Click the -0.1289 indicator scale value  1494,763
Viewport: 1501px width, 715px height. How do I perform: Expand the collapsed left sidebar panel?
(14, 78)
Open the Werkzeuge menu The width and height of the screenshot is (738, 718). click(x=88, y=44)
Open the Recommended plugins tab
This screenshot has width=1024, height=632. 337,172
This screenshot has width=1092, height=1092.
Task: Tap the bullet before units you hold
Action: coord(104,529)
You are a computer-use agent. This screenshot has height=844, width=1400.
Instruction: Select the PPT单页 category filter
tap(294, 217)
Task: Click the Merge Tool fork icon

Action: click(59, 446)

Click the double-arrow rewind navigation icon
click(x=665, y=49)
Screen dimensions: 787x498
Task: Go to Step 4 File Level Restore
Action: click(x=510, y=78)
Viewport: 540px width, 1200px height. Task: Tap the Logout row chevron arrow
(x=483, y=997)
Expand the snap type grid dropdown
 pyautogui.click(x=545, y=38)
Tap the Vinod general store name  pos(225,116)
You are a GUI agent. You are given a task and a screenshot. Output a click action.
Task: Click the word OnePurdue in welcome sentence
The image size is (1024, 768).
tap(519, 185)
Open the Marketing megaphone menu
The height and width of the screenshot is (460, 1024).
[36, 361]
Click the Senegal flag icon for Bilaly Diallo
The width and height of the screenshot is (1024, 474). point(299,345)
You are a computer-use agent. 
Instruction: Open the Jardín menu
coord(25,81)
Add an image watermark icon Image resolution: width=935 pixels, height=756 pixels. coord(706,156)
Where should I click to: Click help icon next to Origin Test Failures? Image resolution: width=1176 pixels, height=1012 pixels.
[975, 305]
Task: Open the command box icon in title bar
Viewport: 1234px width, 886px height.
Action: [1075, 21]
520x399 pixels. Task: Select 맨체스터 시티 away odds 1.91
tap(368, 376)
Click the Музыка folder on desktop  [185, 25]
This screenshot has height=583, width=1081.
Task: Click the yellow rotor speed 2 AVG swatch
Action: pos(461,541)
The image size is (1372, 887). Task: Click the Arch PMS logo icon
•••
WHAT YOU WILL DO:
Extract every line of the listing that contains the string "resolution", treating uppercase and lowercase as distinct.

COMPLETE OUTPUT:
Add an image watermark icon Image resolution: width=935 pixels, height=756 pixels. coord(706,156)
Where should I click to: Click help icon next to Origin Test Failures? Image resolution: width=1176 pixels, height=1012 pixels.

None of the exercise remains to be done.